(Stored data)
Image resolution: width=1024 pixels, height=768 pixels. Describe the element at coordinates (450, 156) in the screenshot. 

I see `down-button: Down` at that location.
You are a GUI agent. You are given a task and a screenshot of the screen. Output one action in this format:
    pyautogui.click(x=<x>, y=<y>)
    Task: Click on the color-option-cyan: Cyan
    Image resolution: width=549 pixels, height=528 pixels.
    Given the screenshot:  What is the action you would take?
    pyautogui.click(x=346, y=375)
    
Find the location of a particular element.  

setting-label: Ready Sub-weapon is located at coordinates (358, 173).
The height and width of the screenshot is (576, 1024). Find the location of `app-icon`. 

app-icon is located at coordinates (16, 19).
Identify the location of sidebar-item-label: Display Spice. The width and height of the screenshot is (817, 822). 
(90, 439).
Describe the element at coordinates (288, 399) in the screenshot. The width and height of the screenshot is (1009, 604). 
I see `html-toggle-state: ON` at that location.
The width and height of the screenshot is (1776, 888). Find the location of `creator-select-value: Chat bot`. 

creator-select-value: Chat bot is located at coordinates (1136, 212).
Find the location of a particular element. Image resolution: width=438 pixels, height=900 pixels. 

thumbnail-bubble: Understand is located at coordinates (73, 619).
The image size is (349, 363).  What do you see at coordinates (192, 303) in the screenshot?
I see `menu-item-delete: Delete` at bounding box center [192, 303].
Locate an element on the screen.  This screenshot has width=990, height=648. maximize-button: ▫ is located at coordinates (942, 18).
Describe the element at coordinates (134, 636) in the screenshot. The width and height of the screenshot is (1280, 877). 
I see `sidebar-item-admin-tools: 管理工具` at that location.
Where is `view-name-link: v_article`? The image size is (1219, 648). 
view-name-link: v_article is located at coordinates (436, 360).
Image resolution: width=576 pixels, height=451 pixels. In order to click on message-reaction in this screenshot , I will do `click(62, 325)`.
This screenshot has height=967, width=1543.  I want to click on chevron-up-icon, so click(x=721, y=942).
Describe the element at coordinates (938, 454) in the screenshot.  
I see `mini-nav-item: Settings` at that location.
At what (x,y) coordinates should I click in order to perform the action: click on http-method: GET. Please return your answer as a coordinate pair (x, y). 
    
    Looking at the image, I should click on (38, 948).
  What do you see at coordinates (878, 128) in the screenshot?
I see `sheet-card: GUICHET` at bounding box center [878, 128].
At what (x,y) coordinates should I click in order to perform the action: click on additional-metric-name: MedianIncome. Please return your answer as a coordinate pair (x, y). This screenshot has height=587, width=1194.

• **WHAT YOU NEED TO DO**
Select every line in the data above that contains the string "size", matching case exactly, and copy each one in full.

• **RESPONSE TO THE TASK**
The image size is (349, 363).  What do you see at coordinates (192, 303) in the screenshot?
Where is `view-name-link: v_article`? The image size is (1219, 648). 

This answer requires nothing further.